● **RECORDS FOR THIS TASK**
------------------------

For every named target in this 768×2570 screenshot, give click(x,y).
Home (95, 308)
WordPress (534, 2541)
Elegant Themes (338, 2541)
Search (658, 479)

------------------------

Show the data once more, exactly as it was written.

● **ANSWER TO THIS TASK**
For every named target in this 768×2570 screenshot, give click(x,y).
Home (95, 308)
WordPress (534, 2541)
Elegant Themes (338, 2541)
Search (658, 479)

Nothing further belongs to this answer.